JOÃO
PEREIRA COUTINHO
OS FILHOS FANÁTICOS
A
natureza do horror não está nos manuais; está em pequenas obras-primas da
literatura contemporânea
DEPOIS
DOS atentados de Boston, a pergunta: serão terroristas genuinamente americanos,
como Timothy McVeigh? Ou serão terroristas americanos convertidos ao
fundamentalismo "religioso" (um eufemismo para evitar a palavra "islâmico")?
Nenhuma
conclusão apressada. Esperei para ver. E ler. Nas horas seguintes, nos dias
seguintes, começaram a surgir pormenores.
Dois
suspeitos. De origem tchetchena. O puzzle começava a compor-se: os tchetchenos
não são conhecidos por seguirem a religião cristã (ou judaica). Mas, por outro
lado, a inimizade tchetchena tem Moscou como alvo, não Washington (ou Boston). Uma
inimizade política, não religiosa.
O círculo
policial começou a fechar-se. Os dois suspeitos, os dois tchetchenos, eram irmãos.
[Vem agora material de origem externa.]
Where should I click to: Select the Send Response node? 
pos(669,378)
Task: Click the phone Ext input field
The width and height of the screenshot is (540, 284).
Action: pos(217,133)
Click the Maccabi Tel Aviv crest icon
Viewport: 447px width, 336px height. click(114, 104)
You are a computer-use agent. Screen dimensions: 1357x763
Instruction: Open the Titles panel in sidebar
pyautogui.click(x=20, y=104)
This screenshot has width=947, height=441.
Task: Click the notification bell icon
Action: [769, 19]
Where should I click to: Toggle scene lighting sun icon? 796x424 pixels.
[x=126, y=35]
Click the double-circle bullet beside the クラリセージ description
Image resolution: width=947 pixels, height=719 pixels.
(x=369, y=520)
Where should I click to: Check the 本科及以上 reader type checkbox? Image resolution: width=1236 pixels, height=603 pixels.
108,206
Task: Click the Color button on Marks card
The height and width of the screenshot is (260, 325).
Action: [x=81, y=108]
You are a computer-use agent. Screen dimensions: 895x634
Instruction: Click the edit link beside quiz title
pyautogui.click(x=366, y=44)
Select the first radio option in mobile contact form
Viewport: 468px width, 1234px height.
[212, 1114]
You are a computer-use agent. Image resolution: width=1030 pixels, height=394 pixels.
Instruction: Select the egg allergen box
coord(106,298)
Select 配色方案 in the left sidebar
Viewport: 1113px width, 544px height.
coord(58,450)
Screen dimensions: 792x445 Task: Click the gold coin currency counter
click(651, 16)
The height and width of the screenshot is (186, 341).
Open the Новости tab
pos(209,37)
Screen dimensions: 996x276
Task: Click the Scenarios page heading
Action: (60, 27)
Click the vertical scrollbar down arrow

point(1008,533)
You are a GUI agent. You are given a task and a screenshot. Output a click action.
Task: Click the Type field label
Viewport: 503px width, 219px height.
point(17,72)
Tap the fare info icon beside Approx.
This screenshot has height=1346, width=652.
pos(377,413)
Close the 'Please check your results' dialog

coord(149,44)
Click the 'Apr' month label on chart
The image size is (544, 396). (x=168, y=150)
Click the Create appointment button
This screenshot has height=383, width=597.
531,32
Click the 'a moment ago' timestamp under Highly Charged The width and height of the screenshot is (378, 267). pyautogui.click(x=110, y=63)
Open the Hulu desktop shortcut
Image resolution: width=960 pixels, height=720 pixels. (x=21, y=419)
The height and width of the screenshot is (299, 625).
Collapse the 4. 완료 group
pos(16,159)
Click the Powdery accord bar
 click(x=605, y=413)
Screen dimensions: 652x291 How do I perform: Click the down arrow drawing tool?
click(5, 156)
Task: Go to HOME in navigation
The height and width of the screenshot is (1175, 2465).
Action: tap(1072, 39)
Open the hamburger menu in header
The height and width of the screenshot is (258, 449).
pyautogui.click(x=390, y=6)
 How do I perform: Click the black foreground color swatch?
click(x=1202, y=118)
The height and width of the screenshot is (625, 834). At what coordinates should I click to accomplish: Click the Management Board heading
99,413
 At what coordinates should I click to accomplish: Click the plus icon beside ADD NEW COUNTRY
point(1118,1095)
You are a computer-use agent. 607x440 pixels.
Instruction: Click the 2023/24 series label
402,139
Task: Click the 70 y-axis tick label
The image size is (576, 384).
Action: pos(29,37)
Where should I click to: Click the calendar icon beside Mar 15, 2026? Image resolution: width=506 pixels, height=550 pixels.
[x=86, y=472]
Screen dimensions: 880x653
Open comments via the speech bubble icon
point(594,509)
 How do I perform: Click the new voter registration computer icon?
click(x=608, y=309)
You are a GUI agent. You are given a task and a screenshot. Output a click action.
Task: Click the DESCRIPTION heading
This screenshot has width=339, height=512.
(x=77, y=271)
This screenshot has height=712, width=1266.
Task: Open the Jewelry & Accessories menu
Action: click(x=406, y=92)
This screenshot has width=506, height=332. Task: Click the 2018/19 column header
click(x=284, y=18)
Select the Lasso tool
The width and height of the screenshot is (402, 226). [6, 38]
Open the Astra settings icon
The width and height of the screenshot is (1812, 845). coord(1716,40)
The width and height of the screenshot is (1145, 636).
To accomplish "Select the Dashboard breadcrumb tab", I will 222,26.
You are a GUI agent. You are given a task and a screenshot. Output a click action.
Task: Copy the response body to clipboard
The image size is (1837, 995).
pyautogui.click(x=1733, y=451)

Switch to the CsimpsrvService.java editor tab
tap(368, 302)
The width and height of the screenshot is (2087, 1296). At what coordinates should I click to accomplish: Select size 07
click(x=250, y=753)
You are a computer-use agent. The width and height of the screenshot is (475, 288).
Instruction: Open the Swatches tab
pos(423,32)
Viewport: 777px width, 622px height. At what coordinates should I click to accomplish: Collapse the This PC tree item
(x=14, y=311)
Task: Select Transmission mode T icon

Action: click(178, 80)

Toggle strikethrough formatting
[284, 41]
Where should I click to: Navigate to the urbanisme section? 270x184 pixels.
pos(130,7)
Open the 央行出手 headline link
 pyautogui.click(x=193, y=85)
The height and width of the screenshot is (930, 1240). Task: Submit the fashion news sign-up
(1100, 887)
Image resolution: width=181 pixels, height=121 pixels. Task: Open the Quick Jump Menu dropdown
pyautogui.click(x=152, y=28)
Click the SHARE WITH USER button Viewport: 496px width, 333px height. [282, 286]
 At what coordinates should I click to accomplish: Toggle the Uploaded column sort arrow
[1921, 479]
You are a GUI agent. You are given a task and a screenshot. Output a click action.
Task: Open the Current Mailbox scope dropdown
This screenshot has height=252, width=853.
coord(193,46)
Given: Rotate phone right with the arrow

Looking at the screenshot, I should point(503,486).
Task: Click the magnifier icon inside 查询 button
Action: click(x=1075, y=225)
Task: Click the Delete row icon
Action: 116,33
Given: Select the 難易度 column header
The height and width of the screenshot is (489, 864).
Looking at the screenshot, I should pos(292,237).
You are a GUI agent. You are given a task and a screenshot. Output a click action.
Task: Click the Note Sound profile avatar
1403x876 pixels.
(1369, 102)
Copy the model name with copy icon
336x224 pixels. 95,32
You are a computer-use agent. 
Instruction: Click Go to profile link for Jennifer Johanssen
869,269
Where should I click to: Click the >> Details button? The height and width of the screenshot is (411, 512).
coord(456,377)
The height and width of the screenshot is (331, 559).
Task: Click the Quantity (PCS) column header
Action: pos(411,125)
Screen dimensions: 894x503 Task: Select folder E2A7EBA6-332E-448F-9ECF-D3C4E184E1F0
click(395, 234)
E o mais velho, que começou a ter influência letal sobre o mais novo, foi
encontrando nos preceitos corânicos o tipo de "identidade" que ele não
encontrava na sociedade americana de acolhimento.
Foi
o adeus ao álcool. O adeus ao fumo. E a condenação violenta do rasteiro
materialismo americano, um clássico do islamismo radical desde Sayyd Qutb (1906""1966),
o teórico da Irmandade Muçulmana que visitou os Estados Unidos em finais da década
de 1940 e deixou uma "bíblia" fanática a respeito.
Os
dois suspeitos, os dois tchetchenos, os dois irmãos eram, Deus nos perdoe, dois
jihadistas em solo americano?
Aqui,
o pânico da mídia ocidental "progressista" voltou a soar mais forte. Já
ninguém discutia esses pormenores. A estratégia era outra: martelar até a
insanidade que não existe nenhuma relação entre o islã e o terrorismo.
Concordo.
Digo mais: não há nenhuma relação entre o islamismo, o cristianismo ou judaísmo
e atos criminosos contra inocentes. Pelo contrário, as três religiões condenam
expressamente esses atos.
Só que
essa não é a questão. Nunca foi. A questão é a inversa: saber se existe uma
relação entre atos terroristas e a interpretação que os próprios terroristas
fazem da religião islâmica. Pretender silenciar o debate com a proclamação
infantil "nem todos os muçulmanos são terroristas!" é o mesmo que
condenar qualquer crítica ao Estado de Israel como antissemita.
Comigo
não, violão. É possível criticar racionalmente Israel. E é possível constatar a
desproporcionalidade de atos de terrorismo cometidos por inspiração islamita. Relembrar
uma evidência é o primeiro passo para compreender a natureza do horror.
E
essa natureza não está nos manuais de filosofia, ou de história, ou de ciência
política. Está em pequenas obras-primas da literatura contemporânea como o profético
conto de Hanif Kureishi intitulado "My Son the Fanatic" (1994).
Foram
vários os editoriais que, a respeito de Boston, prestaram homenagem ao conto e
ao próprio Kureishi. Justíssimo. Como escritor, sempre defendi que Kureishi
merece o mesmo respeito que Ian McEwan ou Julian Barnes, seus colegas de geração.
E o
conto é um primoroso retrato sobre a radicalização de um imigrante paquistanês
de "segunda geração" em solo britânico.
Digo
"segunda geração" porque Kureishi capta o essencial do novo terror: ao
contrário dos pais, que viajaram para o Ocidente em busca de uma vida melhor, é
precisamente essa "vida melhor" que inquieta os filhos.
Confrontados
com o pluralismo das sociedades abertas, onde a frustração de expectativas faz
parte do jogo da liberdade, há nos filhos uma busca desesperada por um sistema
total (e totalitário) que os salve do caos ético e epistemológico dessas
sociedades.
O
que para os pais é um sonho (viverem livres do dogmatismo doméstico), para os
filhos é um pesadelo. Por isso eles fantasiam o exato dogmatismo de que os pais
fugiram.
No
conto de Kureishi, esse abismo está presente no diálogo tenso entre o pai e o
filho: o primeiro, bebendo um uísque e tentando convencer o filho a desfrutar a
vida; e o segundo, enojado com os uísques do pai, respondendo que há coisas
mais importantes para fazer do que simplesmente desfrutar a vida.
Como
disse um dos irmãos tche- tchenos, "eu não tenho nenhum amigo americano".
E acrescentou: "Eu nem sequer os entendo." Eis o primeiro passo para
o terror: olhar para as vítimas, não como nossos semelhantes, mas como seres
inferiores e estranhos que não merecem sobreviver.